Rewrite the records starting with the line that contains "Viewport: 812px width, 230px" and going on through the line that contains "will [x=50, y=36].", replacing "breadcrumb menu" with "navigation menu" and leaving everything else unchanged.
══ Listed entries ══
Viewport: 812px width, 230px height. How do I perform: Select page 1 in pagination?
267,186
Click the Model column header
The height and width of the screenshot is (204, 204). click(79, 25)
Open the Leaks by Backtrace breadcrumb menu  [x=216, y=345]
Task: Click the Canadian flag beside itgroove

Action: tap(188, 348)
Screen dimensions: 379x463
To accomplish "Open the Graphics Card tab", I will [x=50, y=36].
═══
══ Listed entries ══
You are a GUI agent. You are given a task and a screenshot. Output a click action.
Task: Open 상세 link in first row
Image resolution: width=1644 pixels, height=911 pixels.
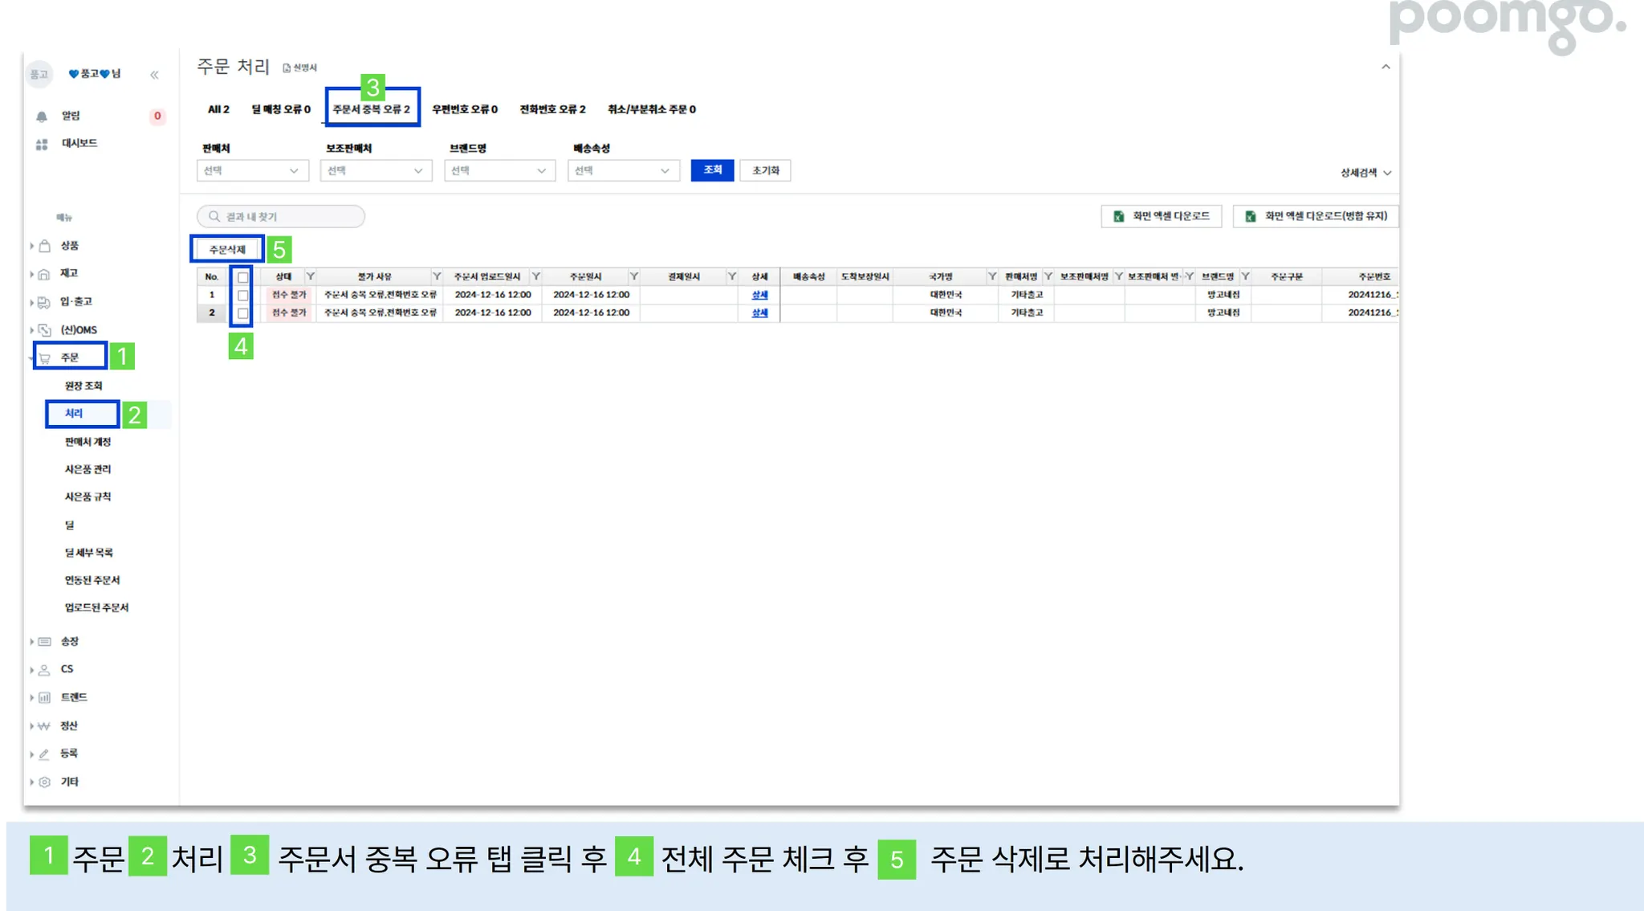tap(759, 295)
═══
[Task output]
Viewport: 812px width, 230px height. How do I perform: Select page 1 in pagination?
267,186
Click the Model column header
The height and width of the screenshot is (204, 204). click(79, 25)
Open the Leaks by Backtrace navigation menu  [x=216, y=345]
Task: Click the Canadian flag beside itgroove

Action: tap(188, 348)
Screen dimensions: 379x463
To accomplish "Open the Graphics Card tab", I will [x=50, y=36].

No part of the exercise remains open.